- **WORK INSTRUCTIONS**:
1. From the article on fish eye parasites, extract the passage from "Research reveals mature" up to and including "down their abdomens.".
2. Answer these questions using the article on fish eye parasites:
(a) What is the scientific name of the eye fluke that was studied?
(b) At which institute were the scientists who tested the rainbow trout based?
(c) In which publication does the complete study appear?

- **SUPPLIED TEXT**:
BEGIN

Parasite Lives Inside Fish Eyeballs, Controls Their Behavior

Image: Tom Koerner/USFWS, Flickr


Research reveals mature parasites effectively alter their hosts’ behavior to ensure their own survival. 

This discovery manifests itself within eye flukes that live in fish species and require consumption by birds in order to reproduce. The particular parasite Diplostomum pseudospathaceum begins its life cycle through eggs that are born in a bird’s digestive tract and deposited out through its feces.

The water-borne eggs then hatch into larvae that take up residence in freshwater snails, en route to infect the skin of rainbow trout, their next selected host.

Rainbow trout (Oncorhynchus mykiss) are native to cold water streams and oceans in Asia and North America. They weigh between one and five pounds and are distinguished by a reddish stripe running laterally down their abdomens.

Scientists out of Severtsov Institute of Ecology and Evolution in Moscow tested a young group of these fish infected with the common eye parasite and a control group that was uninfected. Their study focused on behavioral traits, including the fishes’ preferred water inhabitation depths and responses to predation.

Results revealed that immature parasites did not have behavior-altering effects on the fish, but that mature parasites actually changed rainbow trouts’ anti-predatory responses.

Rainbow trout that contained active infections of mature eye flukes swam more actively and stayed closer to the surface, in essence increasing their chances of being eaten by a bird. These parasites are ready to reproduce and therefore seeking out the necessary environment — in this case, bird stomachs.

In addition, researchers simulated avian attacks and concluded that although fish infected with Diplostomum pseudospathaceum froze similarly to uninfected fish, they resumed swimming sooner.

The complete study is published in Behavioral Ecology and Sociobiology.

END

Data extracted from a collection:
BEGIN

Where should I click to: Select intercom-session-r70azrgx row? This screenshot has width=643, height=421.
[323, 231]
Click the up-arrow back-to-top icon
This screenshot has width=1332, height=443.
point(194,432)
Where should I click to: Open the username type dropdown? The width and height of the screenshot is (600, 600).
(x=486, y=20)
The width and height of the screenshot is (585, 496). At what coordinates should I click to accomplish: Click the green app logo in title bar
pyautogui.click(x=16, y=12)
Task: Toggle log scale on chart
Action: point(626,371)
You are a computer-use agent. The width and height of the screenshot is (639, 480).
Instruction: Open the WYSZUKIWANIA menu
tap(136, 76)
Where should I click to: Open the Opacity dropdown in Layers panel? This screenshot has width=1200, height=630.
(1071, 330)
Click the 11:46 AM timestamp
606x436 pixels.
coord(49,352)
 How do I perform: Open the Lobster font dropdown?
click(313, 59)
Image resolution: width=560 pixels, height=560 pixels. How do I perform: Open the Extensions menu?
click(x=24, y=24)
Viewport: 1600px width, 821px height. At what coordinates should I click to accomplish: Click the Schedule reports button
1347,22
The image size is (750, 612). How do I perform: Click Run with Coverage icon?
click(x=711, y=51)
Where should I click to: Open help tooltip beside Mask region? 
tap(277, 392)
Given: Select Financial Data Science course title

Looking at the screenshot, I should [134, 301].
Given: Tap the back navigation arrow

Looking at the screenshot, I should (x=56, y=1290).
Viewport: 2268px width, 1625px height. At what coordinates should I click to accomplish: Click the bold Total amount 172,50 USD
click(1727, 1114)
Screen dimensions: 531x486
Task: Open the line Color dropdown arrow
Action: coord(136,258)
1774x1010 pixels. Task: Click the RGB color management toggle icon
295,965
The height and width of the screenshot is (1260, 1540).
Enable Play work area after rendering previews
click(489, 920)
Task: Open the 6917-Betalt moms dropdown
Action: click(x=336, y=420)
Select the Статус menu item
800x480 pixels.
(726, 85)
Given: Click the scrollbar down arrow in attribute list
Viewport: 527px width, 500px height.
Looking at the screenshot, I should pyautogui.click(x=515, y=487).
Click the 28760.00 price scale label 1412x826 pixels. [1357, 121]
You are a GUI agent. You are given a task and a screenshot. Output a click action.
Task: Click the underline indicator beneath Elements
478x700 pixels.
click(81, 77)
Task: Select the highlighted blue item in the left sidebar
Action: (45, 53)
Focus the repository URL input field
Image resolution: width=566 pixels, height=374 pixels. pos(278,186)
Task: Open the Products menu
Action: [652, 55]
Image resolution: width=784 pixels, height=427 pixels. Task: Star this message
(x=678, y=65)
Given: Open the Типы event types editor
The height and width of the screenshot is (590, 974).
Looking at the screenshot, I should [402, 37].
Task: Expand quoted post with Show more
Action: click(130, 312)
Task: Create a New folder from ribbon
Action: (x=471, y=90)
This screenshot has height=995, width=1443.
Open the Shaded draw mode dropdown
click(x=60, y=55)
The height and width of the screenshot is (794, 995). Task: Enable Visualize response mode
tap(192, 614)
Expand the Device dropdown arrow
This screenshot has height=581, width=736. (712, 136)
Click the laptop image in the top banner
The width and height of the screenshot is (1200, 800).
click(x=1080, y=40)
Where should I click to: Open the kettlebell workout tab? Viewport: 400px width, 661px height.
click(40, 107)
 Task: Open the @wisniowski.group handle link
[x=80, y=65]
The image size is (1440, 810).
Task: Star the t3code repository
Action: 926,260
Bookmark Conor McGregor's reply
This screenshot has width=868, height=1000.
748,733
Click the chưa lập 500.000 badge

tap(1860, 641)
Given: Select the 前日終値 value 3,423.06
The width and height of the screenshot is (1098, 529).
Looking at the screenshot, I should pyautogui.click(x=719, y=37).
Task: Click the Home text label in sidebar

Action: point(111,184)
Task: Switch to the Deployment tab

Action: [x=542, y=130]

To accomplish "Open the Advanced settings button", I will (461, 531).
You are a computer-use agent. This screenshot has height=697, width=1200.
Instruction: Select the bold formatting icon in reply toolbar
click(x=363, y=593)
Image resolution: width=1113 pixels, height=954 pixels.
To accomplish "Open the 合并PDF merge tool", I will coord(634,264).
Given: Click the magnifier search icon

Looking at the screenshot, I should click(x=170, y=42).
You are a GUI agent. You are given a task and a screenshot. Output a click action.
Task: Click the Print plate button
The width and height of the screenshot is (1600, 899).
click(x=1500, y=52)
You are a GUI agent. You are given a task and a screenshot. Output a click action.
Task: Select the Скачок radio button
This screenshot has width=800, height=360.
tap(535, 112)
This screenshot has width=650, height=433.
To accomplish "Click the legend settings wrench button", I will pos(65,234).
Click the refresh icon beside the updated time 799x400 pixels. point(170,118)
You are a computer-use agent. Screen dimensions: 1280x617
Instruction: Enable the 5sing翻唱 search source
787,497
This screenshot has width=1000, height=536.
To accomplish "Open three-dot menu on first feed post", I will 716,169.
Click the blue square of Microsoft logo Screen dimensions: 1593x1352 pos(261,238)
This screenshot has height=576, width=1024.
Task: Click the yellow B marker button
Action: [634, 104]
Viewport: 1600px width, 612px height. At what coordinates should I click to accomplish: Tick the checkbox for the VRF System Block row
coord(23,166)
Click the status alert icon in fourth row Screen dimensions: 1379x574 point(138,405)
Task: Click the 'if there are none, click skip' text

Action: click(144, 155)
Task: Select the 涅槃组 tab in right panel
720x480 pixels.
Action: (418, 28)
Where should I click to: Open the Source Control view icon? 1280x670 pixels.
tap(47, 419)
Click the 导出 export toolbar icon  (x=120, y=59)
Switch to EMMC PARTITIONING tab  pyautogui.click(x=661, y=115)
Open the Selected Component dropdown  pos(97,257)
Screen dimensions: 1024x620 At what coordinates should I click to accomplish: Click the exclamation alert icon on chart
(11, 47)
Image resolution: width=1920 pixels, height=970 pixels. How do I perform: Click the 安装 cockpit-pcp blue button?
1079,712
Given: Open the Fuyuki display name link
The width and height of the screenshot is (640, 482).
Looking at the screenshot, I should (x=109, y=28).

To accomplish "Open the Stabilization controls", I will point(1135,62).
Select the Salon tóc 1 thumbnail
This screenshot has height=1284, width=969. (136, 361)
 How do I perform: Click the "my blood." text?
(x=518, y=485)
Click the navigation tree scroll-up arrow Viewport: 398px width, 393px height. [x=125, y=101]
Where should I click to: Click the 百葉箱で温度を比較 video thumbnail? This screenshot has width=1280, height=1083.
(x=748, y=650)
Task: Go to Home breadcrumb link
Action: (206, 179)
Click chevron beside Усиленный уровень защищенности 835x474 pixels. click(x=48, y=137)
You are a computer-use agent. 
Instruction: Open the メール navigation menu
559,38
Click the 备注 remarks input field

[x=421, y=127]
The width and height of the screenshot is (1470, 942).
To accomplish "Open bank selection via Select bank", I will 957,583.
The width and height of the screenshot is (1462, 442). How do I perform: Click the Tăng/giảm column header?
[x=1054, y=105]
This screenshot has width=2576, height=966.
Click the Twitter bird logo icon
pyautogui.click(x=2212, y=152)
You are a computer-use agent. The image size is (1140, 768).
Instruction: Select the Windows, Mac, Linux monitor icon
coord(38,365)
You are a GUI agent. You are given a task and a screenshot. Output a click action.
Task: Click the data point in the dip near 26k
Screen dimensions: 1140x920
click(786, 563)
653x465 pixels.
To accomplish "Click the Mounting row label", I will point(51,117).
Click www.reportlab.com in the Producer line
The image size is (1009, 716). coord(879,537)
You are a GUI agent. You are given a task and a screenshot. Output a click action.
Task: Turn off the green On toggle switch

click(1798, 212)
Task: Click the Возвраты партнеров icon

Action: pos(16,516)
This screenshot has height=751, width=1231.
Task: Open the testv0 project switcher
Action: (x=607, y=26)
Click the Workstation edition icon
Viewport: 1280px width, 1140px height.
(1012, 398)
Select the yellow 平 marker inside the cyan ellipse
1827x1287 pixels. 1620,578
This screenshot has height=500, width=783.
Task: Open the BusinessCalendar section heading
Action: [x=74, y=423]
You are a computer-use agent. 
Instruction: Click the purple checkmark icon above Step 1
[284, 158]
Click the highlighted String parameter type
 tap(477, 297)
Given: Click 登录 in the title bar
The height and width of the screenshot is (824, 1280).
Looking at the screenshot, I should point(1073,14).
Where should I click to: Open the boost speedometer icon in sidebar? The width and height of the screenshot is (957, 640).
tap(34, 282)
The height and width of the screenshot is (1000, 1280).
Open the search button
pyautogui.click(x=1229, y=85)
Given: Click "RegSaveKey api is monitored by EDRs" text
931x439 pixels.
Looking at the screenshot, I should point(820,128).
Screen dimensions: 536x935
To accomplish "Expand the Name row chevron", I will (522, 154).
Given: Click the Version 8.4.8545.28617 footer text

END

- **TASK SOLUTIONS**:
1.
Research reveals mature parasites effectively alter their hosts’ behavior to ensure their own survival. 

This discovery manifests itself within eye flukes that live in fish species and require consumption by birds in order to reproduce. The particular parasite Diplostomum pseudospathaceum begins its life cycle through eggs that are born in a bird’s digestive tract and deposited out through its feces.

The water-borne eggs then hatch into larvae that take up residence in freshwater snails, en route to infect the skin of rainbow trout, their next selected host.

Rainbow trout (Oncorhynchus mykiss) are native to cold water streams and oceans in Asia and North America. They weigh between one and five pounds and are distinguished by a reddish stripe running laterally down their abdomens.

2.
(a) Diplostomum pseudospathaceum
(b) The Severtsov Institute of Ecology and Evolution in Moscow
(c) Behavioral Ecology and Sociobiology